Ten years in, healed of grief but not the memories, he quit to finish his book: All the Beauty in the World. For his last stint as a guard, he chose a side gallery of ancient pots, “earth, baked in fire, painted by some anonymous fellow who worked outdoors, kept goats, knew Socrates. Humble vessels that held a household’s oil and wine but had room enough for scenes of life, death, and the very gods.”
• • •
When I visit New York, Bringley is spending his days down at the Battery, researching a new tour (in addition to the Met tour he now offers) about the New York of Walt Whitman and Herman Melville. He suggests meeting at Fraunces Tavern, the oldest standing structure in Manhattan, and he brings that place alive for me, too, showing me the Long Room, where George Washington gave a toast to “civil and religious liberty” in 1776 and his Farewell Address to his generals when the British left.
Bringley’s gift is to make the scholarly approachable—and delightful. In that decade at the Met, he developed a method.

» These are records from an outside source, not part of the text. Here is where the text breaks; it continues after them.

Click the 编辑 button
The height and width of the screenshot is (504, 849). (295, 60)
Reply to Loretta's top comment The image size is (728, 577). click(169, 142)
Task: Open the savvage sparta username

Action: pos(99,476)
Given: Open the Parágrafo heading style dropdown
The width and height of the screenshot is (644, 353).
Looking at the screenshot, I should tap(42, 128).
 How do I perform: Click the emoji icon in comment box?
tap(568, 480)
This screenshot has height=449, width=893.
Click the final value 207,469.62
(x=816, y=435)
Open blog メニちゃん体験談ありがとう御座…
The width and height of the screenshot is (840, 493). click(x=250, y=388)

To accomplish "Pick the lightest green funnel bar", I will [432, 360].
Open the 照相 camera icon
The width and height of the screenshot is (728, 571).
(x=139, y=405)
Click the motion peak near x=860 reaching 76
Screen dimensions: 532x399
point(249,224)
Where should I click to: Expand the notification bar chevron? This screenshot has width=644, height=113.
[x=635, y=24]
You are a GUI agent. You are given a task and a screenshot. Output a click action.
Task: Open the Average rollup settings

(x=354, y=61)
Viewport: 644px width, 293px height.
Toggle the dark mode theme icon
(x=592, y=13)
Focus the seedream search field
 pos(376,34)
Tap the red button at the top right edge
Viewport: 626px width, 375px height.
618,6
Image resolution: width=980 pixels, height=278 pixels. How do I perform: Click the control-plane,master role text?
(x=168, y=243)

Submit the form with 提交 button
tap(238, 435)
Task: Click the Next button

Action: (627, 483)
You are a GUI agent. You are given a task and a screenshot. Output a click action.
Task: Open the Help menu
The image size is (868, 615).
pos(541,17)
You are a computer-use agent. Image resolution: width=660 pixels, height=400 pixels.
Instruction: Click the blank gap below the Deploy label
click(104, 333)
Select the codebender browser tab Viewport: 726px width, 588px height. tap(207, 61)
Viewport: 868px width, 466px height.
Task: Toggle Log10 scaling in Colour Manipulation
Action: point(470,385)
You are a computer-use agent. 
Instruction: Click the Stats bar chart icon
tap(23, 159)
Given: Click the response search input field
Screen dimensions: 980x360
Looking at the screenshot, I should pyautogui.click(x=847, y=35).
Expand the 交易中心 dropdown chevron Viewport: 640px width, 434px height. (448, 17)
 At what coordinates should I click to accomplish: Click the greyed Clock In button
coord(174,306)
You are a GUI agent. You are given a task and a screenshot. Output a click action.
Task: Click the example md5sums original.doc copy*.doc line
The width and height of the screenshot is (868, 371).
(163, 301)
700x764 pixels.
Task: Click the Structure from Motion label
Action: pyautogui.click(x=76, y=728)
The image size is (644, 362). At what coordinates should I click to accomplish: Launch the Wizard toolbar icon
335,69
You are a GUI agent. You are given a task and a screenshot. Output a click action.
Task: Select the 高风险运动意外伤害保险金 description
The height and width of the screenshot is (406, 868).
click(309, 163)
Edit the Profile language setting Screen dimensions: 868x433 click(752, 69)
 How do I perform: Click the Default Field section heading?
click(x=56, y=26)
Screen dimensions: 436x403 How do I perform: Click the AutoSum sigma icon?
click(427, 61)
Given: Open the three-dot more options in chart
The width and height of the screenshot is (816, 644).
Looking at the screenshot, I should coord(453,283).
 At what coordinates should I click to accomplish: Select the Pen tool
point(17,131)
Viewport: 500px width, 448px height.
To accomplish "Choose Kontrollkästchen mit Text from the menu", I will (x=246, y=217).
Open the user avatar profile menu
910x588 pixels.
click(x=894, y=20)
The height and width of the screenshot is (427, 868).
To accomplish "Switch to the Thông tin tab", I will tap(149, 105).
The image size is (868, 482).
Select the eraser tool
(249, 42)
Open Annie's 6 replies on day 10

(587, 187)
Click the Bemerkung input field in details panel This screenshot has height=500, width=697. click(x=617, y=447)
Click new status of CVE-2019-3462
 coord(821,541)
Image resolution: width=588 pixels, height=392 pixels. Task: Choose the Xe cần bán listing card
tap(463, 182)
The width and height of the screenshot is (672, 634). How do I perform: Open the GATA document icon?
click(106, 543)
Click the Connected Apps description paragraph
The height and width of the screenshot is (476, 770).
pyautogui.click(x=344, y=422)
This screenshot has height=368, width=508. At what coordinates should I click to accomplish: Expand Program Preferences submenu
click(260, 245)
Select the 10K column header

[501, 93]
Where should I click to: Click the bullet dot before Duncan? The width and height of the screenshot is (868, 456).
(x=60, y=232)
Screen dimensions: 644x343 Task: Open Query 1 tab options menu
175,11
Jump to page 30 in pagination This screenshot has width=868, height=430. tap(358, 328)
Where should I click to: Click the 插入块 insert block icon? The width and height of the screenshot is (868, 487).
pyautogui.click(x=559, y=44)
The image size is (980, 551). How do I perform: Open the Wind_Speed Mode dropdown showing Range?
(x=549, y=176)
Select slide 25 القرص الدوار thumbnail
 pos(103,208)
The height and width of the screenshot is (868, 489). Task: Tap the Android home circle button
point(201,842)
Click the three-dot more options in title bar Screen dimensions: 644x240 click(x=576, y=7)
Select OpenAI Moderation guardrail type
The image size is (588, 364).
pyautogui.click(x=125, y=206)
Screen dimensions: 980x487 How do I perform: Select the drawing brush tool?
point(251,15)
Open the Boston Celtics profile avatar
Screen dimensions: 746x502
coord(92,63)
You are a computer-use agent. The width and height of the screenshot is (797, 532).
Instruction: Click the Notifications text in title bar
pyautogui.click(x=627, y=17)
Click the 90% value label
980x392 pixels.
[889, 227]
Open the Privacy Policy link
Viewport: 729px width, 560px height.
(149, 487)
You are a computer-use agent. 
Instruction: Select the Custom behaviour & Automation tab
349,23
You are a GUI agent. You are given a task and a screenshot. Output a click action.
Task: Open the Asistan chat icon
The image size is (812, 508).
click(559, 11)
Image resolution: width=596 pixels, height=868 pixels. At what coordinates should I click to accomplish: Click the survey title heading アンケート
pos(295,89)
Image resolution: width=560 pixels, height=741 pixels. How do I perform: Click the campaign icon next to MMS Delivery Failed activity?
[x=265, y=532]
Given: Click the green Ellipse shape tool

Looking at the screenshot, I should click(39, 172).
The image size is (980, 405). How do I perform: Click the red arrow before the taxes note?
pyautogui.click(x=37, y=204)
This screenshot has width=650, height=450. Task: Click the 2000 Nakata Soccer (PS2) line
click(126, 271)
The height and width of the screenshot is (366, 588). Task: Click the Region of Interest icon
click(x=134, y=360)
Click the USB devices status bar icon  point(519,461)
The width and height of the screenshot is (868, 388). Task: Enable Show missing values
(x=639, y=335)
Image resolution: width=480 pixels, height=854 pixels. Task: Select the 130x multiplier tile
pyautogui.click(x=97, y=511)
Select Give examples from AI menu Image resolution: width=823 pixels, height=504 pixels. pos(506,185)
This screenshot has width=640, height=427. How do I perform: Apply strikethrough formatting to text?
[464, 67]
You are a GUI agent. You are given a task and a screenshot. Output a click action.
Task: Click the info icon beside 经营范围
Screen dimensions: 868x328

Rather than hunt for some extraordinary characteristic highlighted by the experts, he does nothing, just stares, spending those first minutes in a work of art’s presence by absorbing all he can without attaching any initial judgment, and he refuses to worry about what the art-world elite think. “If you want to know if something is funny, see if it makes you laugh. If you want to know if a painting is beautiful, see if it evokes an equivalent response, one as definite as laughter though usually quieter and shyer to emerge.”
We are all trained to think of the Met as a museum about art history, he says, “and people might not be interested in that.” They read the precise facts on an accompanying card and feel removed from the art, unable to make sense of it the way a curator could. “But this stuff is about life and death and the gods and the mysteries of existence! In ninety-nine out of one hundred cases, the artist wasn’t making something to be looked at in a museum. They were making an altar or something with a function, and they would want you to be engaging with what it is about.”
I have not been to the Met in three decades, I confess.
“When you go, first, just wander and get lost,” he advises. “Give yourself time to be awed. That’s what the Met is: vastness. Then identify something you’re drawn to. I always recommend that people pick favorites. Make sure you leave that place with something that is meaningful to you.”
So simple. And done so seldom.
All the Beauty in the World was published this spring and reviewed as “stunning,” “profound,” “moving” and “empathic.” “The Met is a place where, with your own eyes, you can see what fellow fallible humans have made of the world that you live in,” Bringley writes. “You’re qualified to weigh in on the biggest questions artworks raise. So under the cover of no one hearing your thoughts, think brave thoughts, searching thoughts, painful thoughts, and maybe foolish thoughts, not to arrive at right answers but to better understand the human mind and heart.”